TMI QUESTIONS: KISS THE COOK!


KISS THE COOK!
1. How good of a cook are you?

I am an excellent cook and love to make gourmet meals making up something I’ve never tried before.  The only time I follow a recipe is for baking because those measurements can be critical.

2. Who taught you how to cook? 

I always watched everyone cook, especially my grandmother and my mother.  But I have gone way beyond that!  I do get some techniques from America’s Test Kitchen and Cook’s Corner.

3. Who does the cooking in your home?

I do ALL the cooking in my Wilmington home and at my farm.

4. Do you cook more or eat out more?

Rarely eat out, because the food is cheaper and better when I prepare it.  Also, I got my fill of eating out when I was traveling on the road as a consultant.

5. Are you more of a cook or dessert maker?

Main dishes, primarily.  For example, tonight, I prepared black beans and rice with Italian chicken sausages laced with okra, onions, and stewed tomatoes.  
Since I am diabetic, I no longer make desserts.

6. What was your worst/funniest cooking moment? 

I can’t remember a personal one.  However, my mother once blew up a pressure cooker, and our dinner of corned beef and cabbage was on the ceiling.
 
That rivals my ex-wife too quickly grabbing a cake pedestal with a chocolate cake on it to present to our guests when it slid off onto the floor!


7. What's your best dish?
My version of Paella with chicken, seafood, and yellow rice.

8. Is revenge a dish best served cold? 
No probably needs a lot of capsaicin from the hottest peppers that exist.

9. Is the best way to a man's heart truly through his stomach?  

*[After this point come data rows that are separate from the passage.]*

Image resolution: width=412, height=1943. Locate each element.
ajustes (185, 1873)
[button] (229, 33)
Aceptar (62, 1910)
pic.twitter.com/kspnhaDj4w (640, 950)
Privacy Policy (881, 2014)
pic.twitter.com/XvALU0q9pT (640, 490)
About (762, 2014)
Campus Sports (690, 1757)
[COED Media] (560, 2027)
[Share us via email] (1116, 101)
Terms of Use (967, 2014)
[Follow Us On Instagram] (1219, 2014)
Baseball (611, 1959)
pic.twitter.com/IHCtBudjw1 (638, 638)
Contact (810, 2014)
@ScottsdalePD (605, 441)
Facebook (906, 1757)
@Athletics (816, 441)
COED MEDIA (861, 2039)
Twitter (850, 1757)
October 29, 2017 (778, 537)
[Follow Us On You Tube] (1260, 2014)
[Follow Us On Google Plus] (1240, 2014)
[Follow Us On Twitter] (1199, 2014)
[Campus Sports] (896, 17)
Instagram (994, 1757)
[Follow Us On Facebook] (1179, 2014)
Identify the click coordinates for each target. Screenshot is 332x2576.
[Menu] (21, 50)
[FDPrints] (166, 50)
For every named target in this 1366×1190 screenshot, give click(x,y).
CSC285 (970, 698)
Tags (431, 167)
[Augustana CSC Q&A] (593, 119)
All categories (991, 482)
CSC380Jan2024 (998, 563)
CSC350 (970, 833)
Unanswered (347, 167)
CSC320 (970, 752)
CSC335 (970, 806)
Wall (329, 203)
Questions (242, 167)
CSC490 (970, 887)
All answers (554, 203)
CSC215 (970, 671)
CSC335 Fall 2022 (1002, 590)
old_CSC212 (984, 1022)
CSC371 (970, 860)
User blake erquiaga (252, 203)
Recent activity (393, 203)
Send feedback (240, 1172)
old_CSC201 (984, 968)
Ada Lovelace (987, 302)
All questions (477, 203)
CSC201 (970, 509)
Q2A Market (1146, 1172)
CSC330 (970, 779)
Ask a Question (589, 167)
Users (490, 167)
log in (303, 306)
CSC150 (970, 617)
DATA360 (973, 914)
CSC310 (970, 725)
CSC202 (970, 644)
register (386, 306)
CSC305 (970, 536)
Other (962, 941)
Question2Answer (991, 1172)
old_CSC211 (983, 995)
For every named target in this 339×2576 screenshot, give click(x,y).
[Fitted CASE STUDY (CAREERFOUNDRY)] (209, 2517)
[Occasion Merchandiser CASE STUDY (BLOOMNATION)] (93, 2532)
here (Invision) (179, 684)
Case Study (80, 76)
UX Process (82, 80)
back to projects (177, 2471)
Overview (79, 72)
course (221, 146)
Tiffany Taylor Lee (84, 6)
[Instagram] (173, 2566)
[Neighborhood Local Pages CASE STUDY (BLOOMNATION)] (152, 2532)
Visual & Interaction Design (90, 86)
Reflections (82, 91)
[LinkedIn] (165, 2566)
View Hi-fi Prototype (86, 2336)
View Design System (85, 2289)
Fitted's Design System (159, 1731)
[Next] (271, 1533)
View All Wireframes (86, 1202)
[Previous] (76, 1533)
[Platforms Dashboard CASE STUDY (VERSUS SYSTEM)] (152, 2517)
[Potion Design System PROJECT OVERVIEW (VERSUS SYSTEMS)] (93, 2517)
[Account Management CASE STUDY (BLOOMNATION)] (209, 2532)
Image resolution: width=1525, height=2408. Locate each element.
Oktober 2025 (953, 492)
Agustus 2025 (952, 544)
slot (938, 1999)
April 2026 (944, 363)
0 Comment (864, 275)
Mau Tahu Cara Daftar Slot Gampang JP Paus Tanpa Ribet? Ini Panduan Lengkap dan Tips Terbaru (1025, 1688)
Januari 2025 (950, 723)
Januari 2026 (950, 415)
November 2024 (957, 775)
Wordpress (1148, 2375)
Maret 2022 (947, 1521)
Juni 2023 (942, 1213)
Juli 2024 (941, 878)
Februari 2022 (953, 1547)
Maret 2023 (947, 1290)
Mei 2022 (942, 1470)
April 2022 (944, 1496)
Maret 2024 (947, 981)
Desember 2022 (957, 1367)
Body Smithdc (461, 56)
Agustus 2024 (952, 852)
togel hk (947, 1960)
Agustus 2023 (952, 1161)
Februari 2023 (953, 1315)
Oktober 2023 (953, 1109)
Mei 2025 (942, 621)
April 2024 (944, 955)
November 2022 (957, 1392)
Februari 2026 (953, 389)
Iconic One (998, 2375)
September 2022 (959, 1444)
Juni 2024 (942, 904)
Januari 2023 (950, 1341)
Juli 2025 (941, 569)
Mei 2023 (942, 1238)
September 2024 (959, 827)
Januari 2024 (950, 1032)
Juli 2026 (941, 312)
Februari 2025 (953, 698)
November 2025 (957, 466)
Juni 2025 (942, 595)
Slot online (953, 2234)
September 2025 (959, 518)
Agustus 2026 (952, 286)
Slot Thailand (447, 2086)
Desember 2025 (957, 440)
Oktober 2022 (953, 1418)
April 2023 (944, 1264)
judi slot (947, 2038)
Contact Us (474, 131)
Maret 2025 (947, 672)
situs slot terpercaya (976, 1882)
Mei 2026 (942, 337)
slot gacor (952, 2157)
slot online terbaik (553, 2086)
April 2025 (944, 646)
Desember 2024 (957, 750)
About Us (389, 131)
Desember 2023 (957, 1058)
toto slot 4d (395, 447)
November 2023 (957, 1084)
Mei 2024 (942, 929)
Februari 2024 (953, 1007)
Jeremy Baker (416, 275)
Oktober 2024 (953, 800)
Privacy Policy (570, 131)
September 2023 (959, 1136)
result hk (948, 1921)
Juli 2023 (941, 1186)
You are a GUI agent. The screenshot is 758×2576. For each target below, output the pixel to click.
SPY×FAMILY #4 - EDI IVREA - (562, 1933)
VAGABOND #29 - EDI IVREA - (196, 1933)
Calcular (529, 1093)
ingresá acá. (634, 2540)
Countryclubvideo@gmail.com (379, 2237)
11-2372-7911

I know a few men, including myself, that this would apply to.

4 comments:

anne marie in philly said...

#4 - you got that right! why pay $10 for pasta and meat sauce (single serving) when you can make it at home for $6 for 3-4 people! AND you know what's in it (like no HFCS).

the cajun said...

I've heard pressure cooker stories like yours, but I have a tough time figuring out how they could happen, unless the cook actually left the building. They make lots of noise and even more as temps become critical. What a waste of great corned beef and cabbage. One of my all-time faves.

David Jeffreys said...

It was probably an "operator error" in that the the top was not twisted on all the way or the "O ring" was not positioned properly. This was way back in the 1950s. Anyway, we were all in the living room when the explosion occurred and heard it, and went running. Fortunately no one was in the kitchen, or they might have been burned by the flying dinner.

Ur-spo said...

when you are tired of peppers you are tired of life.